If you sit down and enter a space you’ve decided is safe and healthy and healing, it sends a message to the rest of your system that you are not just at the whim of all the other things that are going on.

This is also where you might work in gratitude, or the practice of being grateful for what you have. I have a friend who keeps a list of things on her iPhone that make her feel good (reading a few of them made me feel good, too!). Others write in journals or think of a positive thing — or several — before going to sleep at night.

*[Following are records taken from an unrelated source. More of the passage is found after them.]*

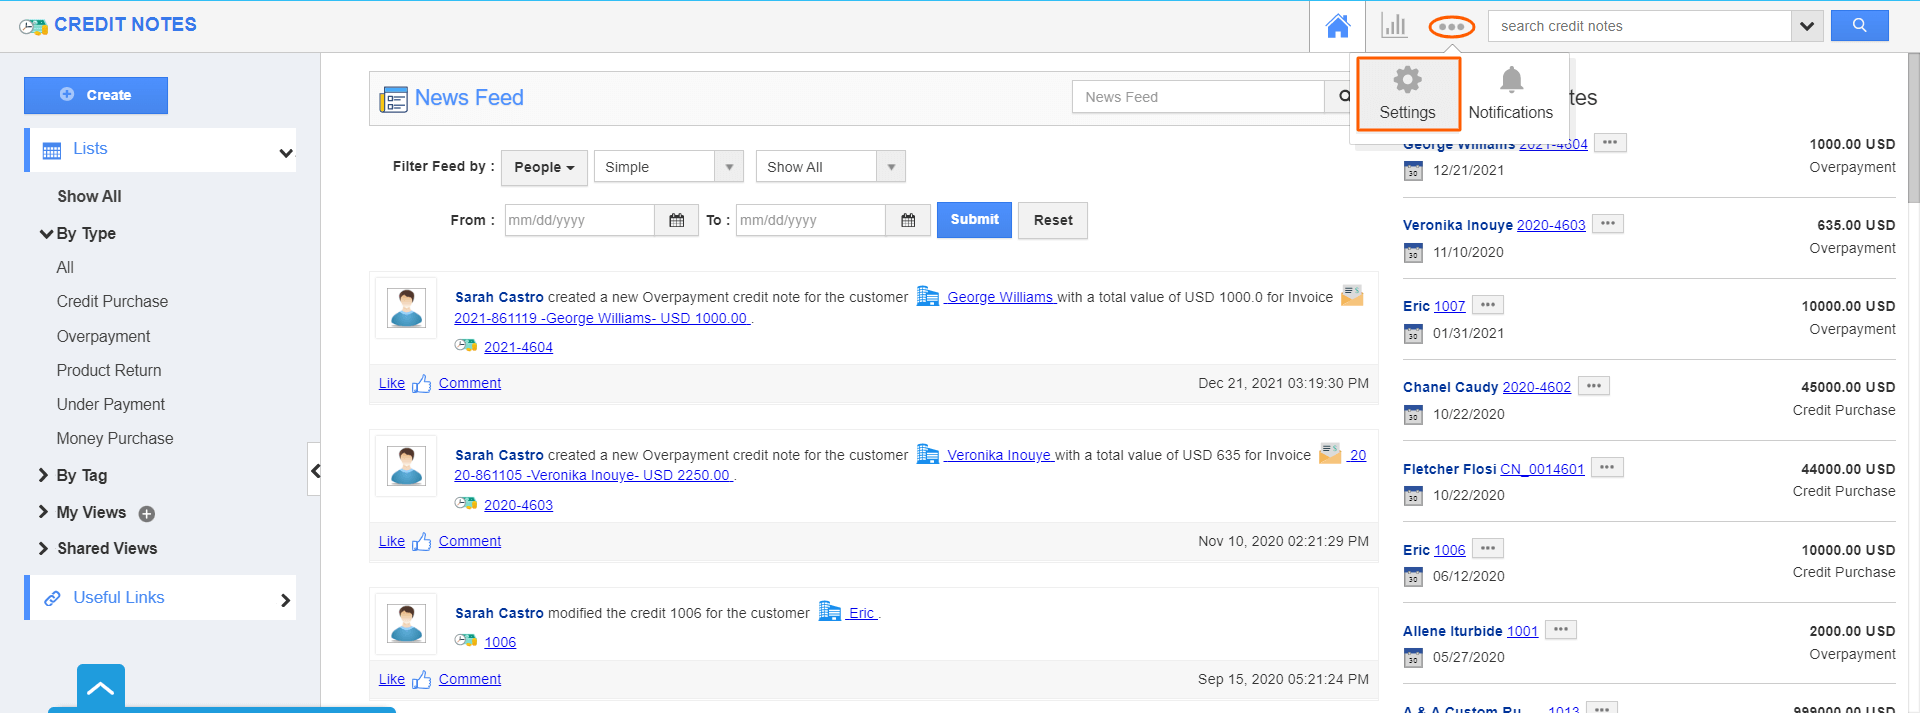Click the Home icon in top bar

(1337, 26)
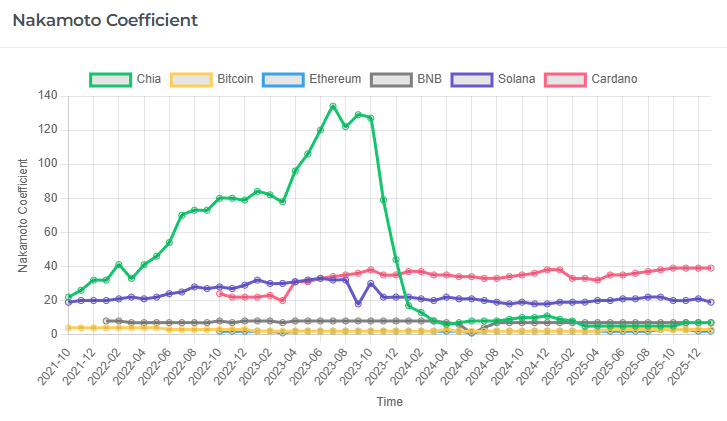Click the purple Solana legend color box

470,79
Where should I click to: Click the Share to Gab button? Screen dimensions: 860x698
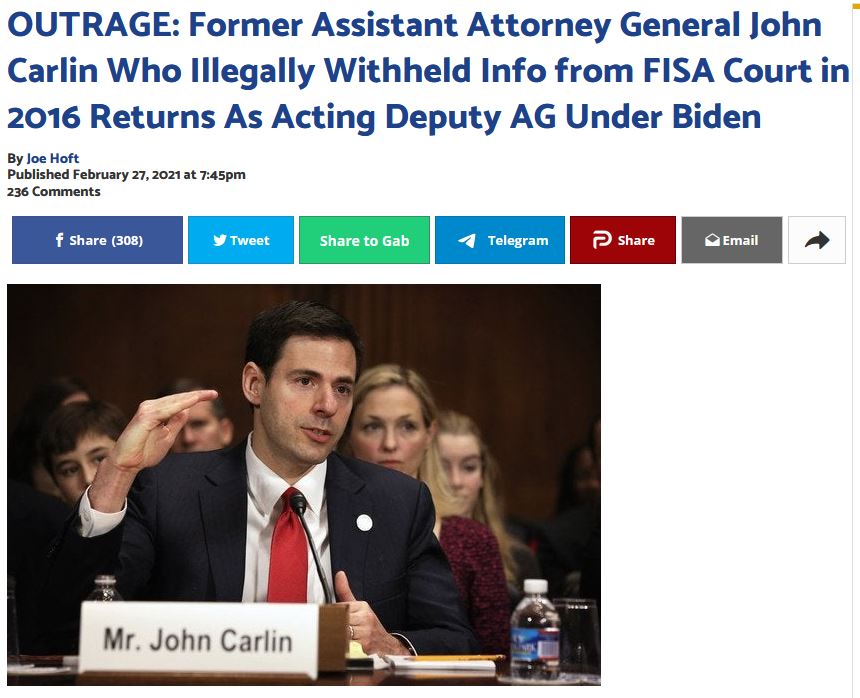(364, 240)
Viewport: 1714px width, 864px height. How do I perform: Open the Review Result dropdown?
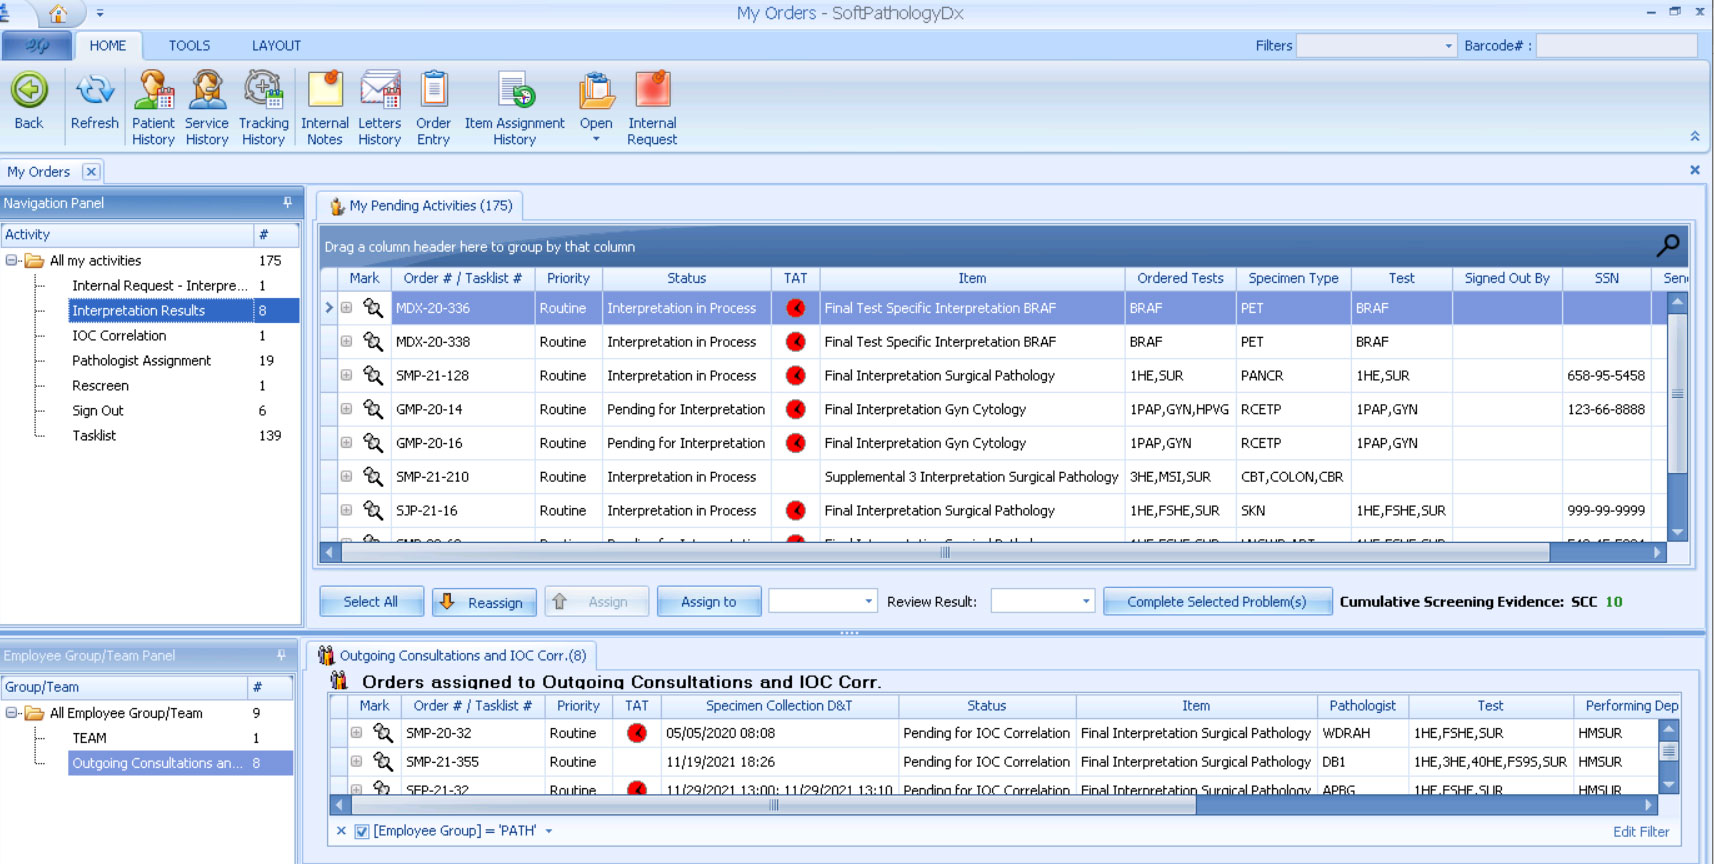tap(1085, 602)
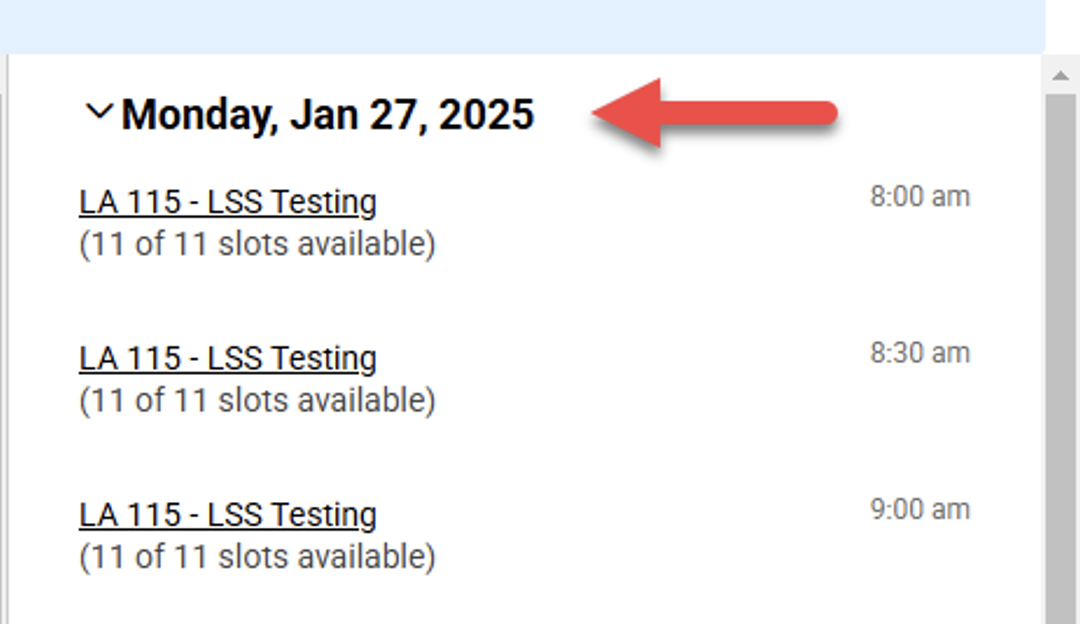Select the Monday, Jan 27, 2025 heading
The height and width of the screenshot is (624, 1080).
tap(328, 113)
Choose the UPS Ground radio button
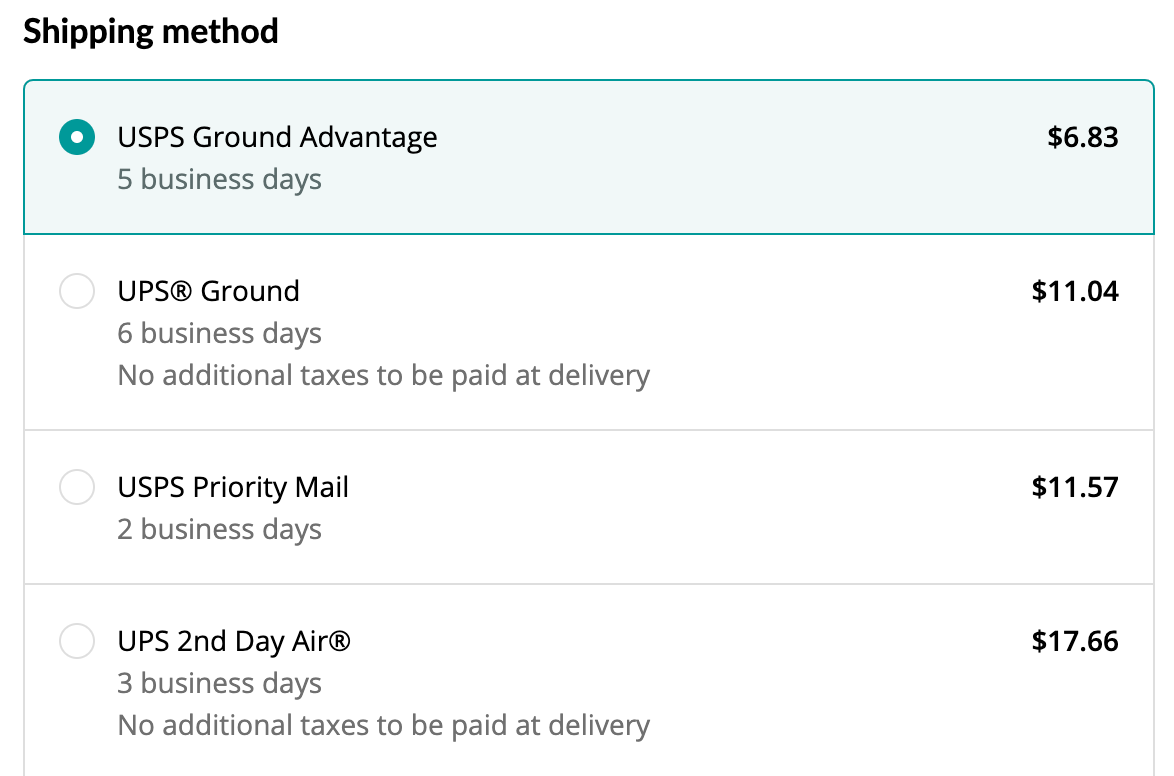Image resolution: width=1174 pixels, height=776 pixels. pyautogui.click(x=77, y=291)
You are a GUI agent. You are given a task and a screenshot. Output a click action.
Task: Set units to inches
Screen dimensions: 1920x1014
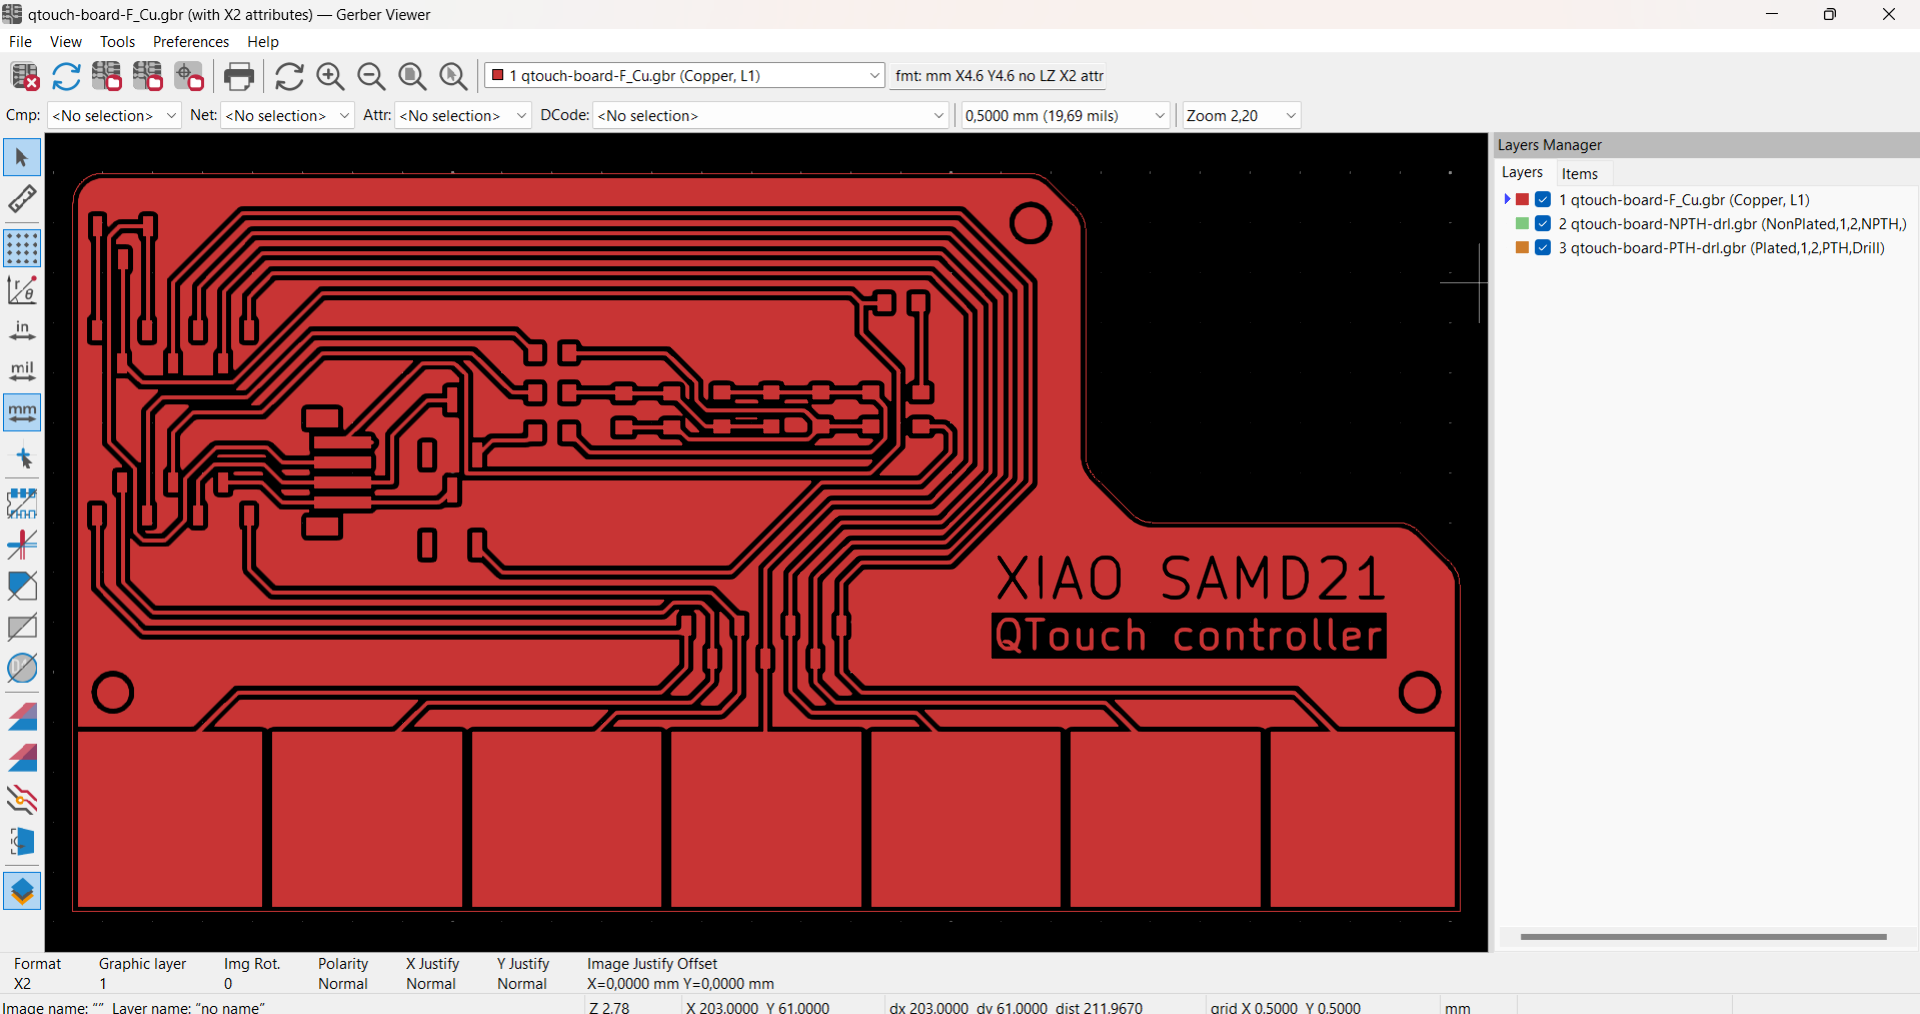click(22, 330)
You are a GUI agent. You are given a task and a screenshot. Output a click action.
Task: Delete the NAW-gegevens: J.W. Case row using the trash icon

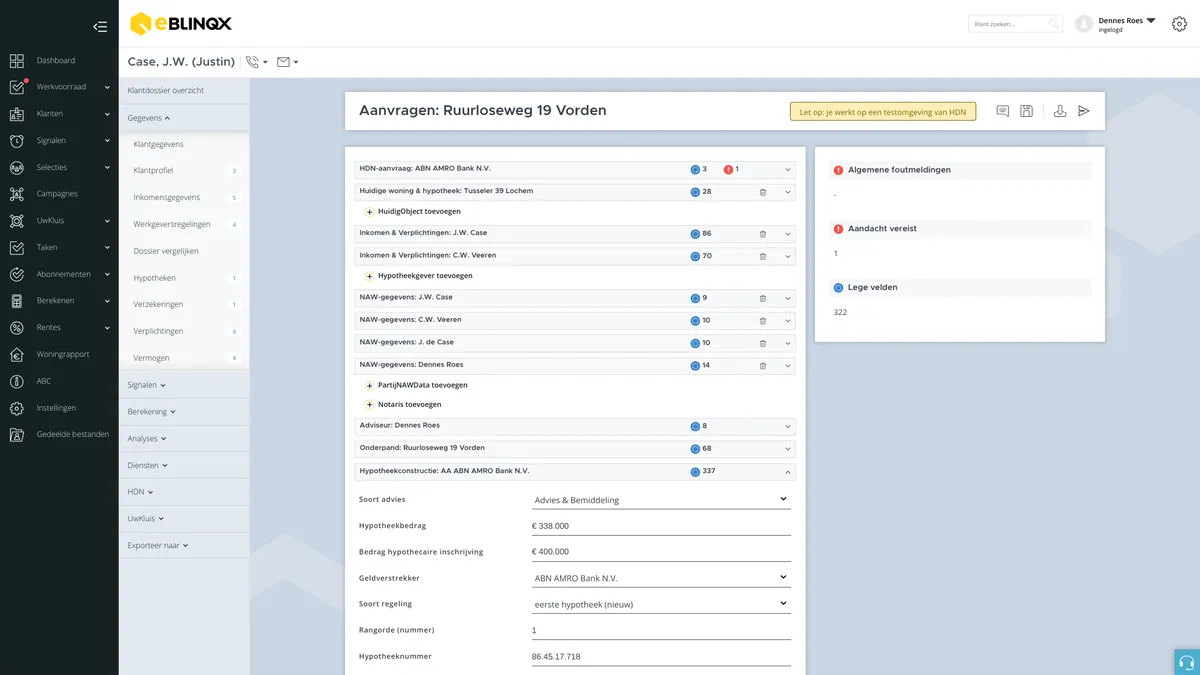tap(763, 298)
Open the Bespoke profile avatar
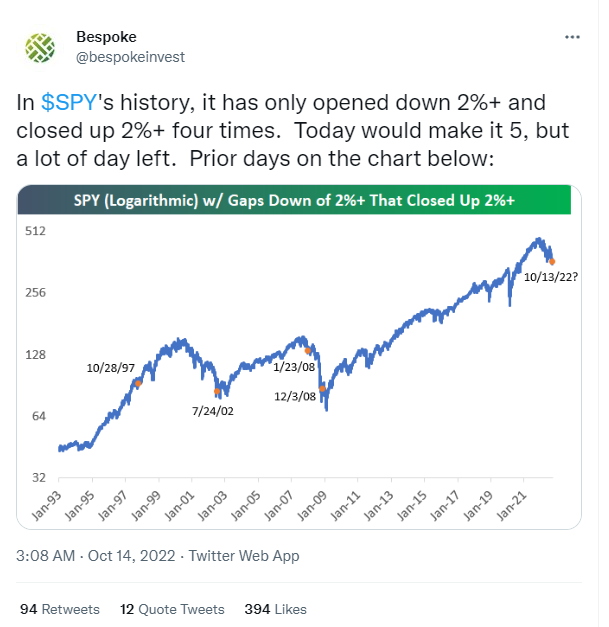This screenshot has height=627, width=609. pyautogui.click(x=40, y=48)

Go into more natural settings and attend to the trees, the weather or the ocean. It will refocus your attention away from the worries and toward God. Going to the cell and the Sunday meeting, getting out to help somebody else or protest, provides ways to be among good human nature.

Control the phone

Lots of people sleep with their phone, or right next to it. It’s generally the first thing they look at in the morning, and the last thing they look at before they go to bed. That’s asking for anxiety. Try turning off your ringer and all alerts so you don’t immediately respond to texts or calls. The Moment app might help you, since it tracks how much time you are looking at apps on your phone. Get off the devices and try to spend time with people you care about and restrict how much you interact with anxiety-provoking topics.

Get sweaty

The exercise, dance, sports are not guilty pleasures or luxuries, they are ways to take care of oneself so you can engage more meaningfully. Even if you don’t feel that great when you are there, plod to the gym. The endorphins are nice, and the process gives you a sense of mastery over your situation and your body. That reduces anxiety.

Say no

Packing our schedules with activities and obligations takes a toll, no matter how much we want to do them. Maybe you need to get over your “FOMO issues” — Fear of Missing Out. Anxiety creeps up when we let demands — even fun distractions — from the outside have their way with us When we say no it feels like we’re reshuffling the decks so we are a priority and not “the things.”

Try working backward. What do you want your life to look like? What do you want your day to look like? Whenever you come up against the feeling of dread, instead of saying “I have to do this,” say ‘I GET to do this, what will this GET me?’ If what you are asked to do does not align, then stop doing that.

… But say yes to the right things

“Self care” has become a suspicious phrase because it’s often a marketing strategy for things that feel frivolous. But we should not throw the baby out with the scented bath water.

Need some ideas? I collected some the other week. But here are some more:

  • Do a sheet mask (it requires you to lie down motionless);
  • adopt an anti-inflammatory diet;
  • sleep at least eight hours a night;
  • read poetry or fiction and don’t read all the latest articles;
  • watch the best TV, including escapist favorites like 30 Rock, or The Great British Baking Show;
  • ride a roller coaster every few weeks. North Korea may be beyond your comprehension. But being upside down at 60 miles per hour is not is a fear you can handle.
  • Spend quality time with friends, both furry and human;
  • Be with kids, yours or borrowed. They can really help put things in perspective.

Ask for help

Panic often leads to isolation. The shame of not feeling completely, personally capable is part of our original sin. If you need to press the numbers through tears, that’s OK. Call someone. Spending time with people who you find supportive, professional or otherwise, is one of the most protective things.